Two devices are currently FDA-approved for this purpose: the Watchman (made by Boston Scientific) and the Amulet (made by Abbott). Both work on the same principle, though they differ slightly in design. The Watchman FLX, the newer generation of the Watchman, achieves a successful seal in about 98.6% of cases, with complete closure confirmed by imaging in over 97% of patients.
What Recovery Looks Like
Most people go home the day after the procedure. Because the device needs time to become fully incorporated into the heart tissue, a process called endothelialization, you’ll take some form of blood-thinning or antiplatelet medication for a limited period afterward. For high-bleeding-risk patients, this is often antiplatelet therapy alone for six months or less, after which many patients stop all blood-thinning medications entirely. That complete cessation is the ultimate goal and one of the main appeals of the procedure.
At around 45 days post-procedure, you’ll have a follow-up imaging study, typically a transesophageal echocardiogram (a specialized ultrasound taken from the esophagus, which sits right behind the heart). This confirms the device is stable, checks for any clot formation on the device surface, and looks for leaks around the edges. If results are equivocal, a CT scan can provide additional detail. The small hole made in the wall between the upper chambers during the procedure usually closes on its own and is checked during this same imaging visit.

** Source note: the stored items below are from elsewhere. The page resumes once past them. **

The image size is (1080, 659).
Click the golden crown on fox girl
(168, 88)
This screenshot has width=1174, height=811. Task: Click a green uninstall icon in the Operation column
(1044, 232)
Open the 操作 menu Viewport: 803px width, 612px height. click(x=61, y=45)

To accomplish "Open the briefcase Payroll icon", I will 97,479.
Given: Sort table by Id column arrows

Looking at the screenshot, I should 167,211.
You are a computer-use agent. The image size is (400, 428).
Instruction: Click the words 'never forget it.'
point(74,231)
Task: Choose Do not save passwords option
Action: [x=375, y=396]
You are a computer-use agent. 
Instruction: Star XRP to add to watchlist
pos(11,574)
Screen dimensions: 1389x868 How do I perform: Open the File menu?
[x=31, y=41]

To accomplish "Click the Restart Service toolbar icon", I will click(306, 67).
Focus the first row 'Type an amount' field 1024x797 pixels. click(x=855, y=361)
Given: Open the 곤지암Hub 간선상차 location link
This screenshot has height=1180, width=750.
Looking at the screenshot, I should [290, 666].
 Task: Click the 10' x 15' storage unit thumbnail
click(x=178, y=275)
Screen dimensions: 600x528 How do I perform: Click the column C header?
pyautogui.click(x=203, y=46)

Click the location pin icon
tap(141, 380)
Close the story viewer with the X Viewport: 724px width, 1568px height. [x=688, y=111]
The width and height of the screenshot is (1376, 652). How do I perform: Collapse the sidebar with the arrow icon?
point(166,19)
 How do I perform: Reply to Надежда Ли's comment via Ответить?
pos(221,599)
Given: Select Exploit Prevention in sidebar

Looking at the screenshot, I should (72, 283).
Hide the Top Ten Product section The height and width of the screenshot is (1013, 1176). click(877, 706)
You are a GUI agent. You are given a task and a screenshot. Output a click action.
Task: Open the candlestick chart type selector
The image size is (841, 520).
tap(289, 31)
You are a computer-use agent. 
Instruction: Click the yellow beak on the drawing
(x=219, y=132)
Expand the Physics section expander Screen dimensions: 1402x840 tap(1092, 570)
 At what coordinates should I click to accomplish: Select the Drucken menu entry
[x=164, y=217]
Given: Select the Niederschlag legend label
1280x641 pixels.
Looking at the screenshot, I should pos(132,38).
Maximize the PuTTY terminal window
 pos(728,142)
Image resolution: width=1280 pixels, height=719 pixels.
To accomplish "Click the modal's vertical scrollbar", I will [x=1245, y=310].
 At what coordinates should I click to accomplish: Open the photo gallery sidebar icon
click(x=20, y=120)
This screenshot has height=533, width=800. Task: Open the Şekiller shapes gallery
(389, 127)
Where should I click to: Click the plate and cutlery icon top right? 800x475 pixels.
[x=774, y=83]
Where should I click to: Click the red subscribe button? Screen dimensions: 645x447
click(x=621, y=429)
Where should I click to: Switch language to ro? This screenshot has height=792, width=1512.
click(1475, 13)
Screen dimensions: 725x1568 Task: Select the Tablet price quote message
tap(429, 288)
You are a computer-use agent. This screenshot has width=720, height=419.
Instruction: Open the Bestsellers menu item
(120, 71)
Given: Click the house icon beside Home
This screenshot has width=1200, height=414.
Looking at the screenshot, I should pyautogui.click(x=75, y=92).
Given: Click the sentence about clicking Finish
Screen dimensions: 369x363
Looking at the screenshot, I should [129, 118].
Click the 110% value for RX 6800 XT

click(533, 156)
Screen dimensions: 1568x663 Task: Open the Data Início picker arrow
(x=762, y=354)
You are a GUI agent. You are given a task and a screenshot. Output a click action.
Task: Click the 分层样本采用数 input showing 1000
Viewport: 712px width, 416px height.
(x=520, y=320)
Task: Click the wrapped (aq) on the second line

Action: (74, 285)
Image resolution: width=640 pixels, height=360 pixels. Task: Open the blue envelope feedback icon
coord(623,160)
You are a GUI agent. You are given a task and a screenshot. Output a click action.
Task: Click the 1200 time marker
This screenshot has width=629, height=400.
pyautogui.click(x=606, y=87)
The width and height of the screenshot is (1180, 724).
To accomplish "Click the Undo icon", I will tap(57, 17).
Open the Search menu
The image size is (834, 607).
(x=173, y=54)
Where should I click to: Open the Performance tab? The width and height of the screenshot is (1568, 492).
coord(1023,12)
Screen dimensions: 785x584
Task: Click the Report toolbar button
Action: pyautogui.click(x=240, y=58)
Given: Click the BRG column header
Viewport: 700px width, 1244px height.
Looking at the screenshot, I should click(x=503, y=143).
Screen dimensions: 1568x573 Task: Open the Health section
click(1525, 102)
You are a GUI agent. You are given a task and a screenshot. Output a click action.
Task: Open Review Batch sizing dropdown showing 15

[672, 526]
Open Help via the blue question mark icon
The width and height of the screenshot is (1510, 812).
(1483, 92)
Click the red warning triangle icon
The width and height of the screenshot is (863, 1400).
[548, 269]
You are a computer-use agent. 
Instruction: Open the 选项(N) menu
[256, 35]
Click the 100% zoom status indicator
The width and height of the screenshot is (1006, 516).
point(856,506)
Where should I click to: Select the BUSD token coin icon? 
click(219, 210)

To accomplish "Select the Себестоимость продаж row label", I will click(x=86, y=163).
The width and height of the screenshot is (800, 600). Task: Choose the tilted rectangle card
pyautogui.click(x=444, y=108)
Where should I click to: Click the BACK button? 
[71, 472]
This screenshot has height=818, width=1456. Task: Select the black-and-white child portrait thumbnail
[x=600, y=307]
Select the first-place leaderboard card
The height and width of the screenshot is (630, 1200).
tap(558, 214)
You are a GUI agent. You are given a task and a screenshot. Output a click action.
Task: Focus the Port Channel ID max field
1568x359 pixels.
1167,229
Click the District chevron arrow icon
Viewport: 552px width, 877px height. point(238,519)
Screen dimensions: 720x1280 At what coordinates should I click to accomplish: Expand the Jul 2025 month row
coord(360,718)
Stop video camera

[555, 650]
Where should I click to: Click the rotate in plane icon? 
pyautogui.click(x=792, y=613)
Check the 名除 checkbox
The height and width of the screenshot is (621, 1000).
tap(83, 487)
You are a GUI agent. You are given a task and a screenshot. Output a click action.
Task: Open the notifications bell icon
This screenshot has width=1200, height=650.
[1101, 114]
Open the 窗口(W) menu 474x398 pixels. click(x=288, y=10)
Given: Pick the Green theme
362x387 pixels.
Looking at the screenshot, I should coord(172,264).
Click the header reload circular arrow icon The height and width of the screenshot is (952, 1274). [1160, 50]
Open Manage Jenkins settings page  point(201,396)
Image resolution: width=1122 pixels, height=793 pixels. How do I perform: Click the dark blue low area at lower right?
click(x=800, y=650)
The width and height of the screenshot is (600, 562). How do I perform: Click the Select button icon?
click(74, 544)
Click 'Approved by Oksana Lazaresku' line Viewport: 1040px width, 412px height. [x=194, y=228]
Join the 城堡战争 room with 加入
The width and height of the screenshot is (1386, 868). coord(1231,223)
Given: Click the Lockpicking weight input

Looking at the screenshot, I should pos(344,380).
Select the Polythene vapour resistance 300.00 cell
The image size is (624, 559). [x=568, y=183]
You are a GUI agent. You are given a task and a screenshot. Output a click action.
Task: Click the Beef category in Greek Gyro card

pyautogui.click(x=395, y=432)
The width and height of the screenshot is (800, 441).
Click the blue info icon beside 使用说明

How Well It Prevents Strokes
A comprehensive meta-analysis comparing LAAO devices to oral anticoagulants found that the two strategies are essentially equivalent at preventing the most common type of stroke (ischemic stroke caused by a clot). Where LAAO showed a clear advantage was in reducing hemorrhagic stroke, the type caused by bleeding in the brain, by 59%. This makes sense: once the device is in place and medications are stopped, there’s no ongoing bleeding risk from blood thinners. LAAO also reduced transient ischemic attacks (brief stroke-like episodes) by 28% compared to anticoagulants.
Most of the comparison data involves warfarin rather than newer blood thinners like apixaban or rivarelbaan, so direct comparisons with those newer drugs are still limited. But even newer anticoagulants carry some bleeding risk that a successfully implanted device eliminates.
Risks and Complications
Like any heart procedure, LAAO carries some upfront risk. The most common complication is pericardial effusion, fluid accumulating around the heart, which occurs in roughly 3.4% of cases. About 1.2% of patients need that fluid drained. Bleeding requiring a transfusion happens in about 1.4% of procedures. Device embolization, where the plug dislodges and travels through the bloodstream, is extremely rare at about 0.02%.
These are procedural risks, meaning they occur during or shortly after the implant. Once the device has healed into the tissue and medications are discontinued, the ongoing risk profile is favorable. The key tradeoff is accepting a small one-time procedural risk in exchange for eliminating the continuous daily bleeding risk that comes with lifelong anticoagulation.